When cells divide, they face a perilous task: unzipping billions of DNA building blocks and copying them perfectly, even when damage gets in the way. Researchers at The University of Texas Medical Branch have just discovered how one crucial enzyme acts as a guardian during this vulnerable moment—findings that could reshape the future of cancer treatment.
Each time a cell replicates, it must duplicate the entire spiral of genetic material that makes up chromosomes, copying the letters A, T, C, and G in precise order. Everyday hazards like sunlight and normal cellular metabolism damage these building blocks along the way. When the cell's copying machinery, called the replisome, encounters this damage, the replication process stalls—and here's where the trouble begins. Without intervention, the machinery can fall apart entirely, leaving chromosomes broken and unstable.
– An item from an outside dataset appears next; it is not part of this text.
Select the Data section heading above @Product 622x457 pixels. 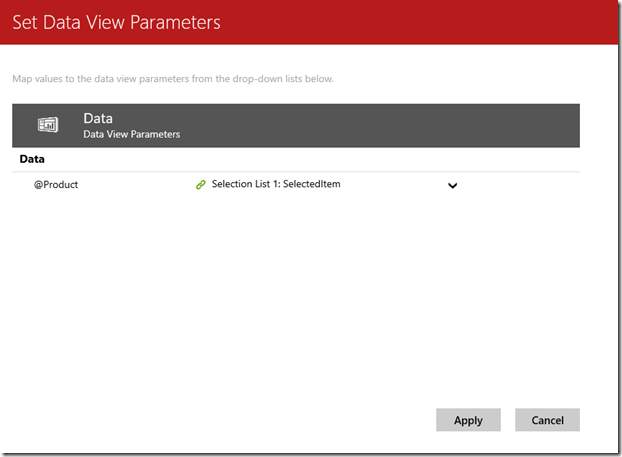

The enzyme ATR, Jung-Hoon Yoon and Karthi Sellamuthu discovered while working in the laboratories of Satya Prakash and Louise Prakash, acts as a stabilizing force at these dangerous moments. ATR holds the replication machinery firmly in place at the damaged site long enough for another enzyme to perform a rescue operation called translesion synthesis. During this process, a specialized polymerase carefully copies past the lesion while the rest of the machinery remains anchored. Without ATR doing its job, this coordination collapses—the DNA continues to unzip, copying proteins drop away, and chromosomes break.
The numbers reveal how critical this protection is. In cells where ATR was switched off, ultraviolet light exposure caused chromosome breaks to increase roughly tenfold. About one in ten chromosomes showed visible damage. When ATR functioned normally, the rate dropped to roughly one in one hundred—a tenfold improvement. The research team, working with cultured human and mouse cells, tracked exactly what happens protein by protein at these stalled replication sites, revealing the molecular choreography that protects us from chromosome instability—the very thing that causes cancer.
But the discovery carries an unexpected twist with implications for how we develop cancer drugs. ATR is already a target of experimental cancer medications, based on sound logic: cancer cells divide rapidly and depend heavily on ATR to survive. The new research, published in Genes & Development, suggests that blocking ATR may pose greater risks to healthy tissue than previously understood. In normal human cells, the DNA copying process has evolved to be nearly error-free, protecting chromosome stability. In cancer cells, that same process is far sloppier and runs detached from the replisome—which actually destabilizes them further.
"In normal human cells, the process for copying past the DNA damage has been tuned to be almost error-free, and it protects chromosomes from instability," Satya Prakash explained. This distinction matters because blocking ATR in healthy people could increase chromosome breaks, heighten sensitivity to chemotherapies like cisplatin, and over time raise the risk of new cancers caused by the treatment itself. The damage would likely appear first in tissues that divide most rapidly—the gut lining and bone marrow.
The encouraging news is that drug developers are already working to design ATR inhibitors that more precisely target cancer cells while sparing healthy tissue. This research provides the scientific foundation for that more nuanced approach, offering a path toward cancer treatments that protect patients from the very complications they're meant to prevent.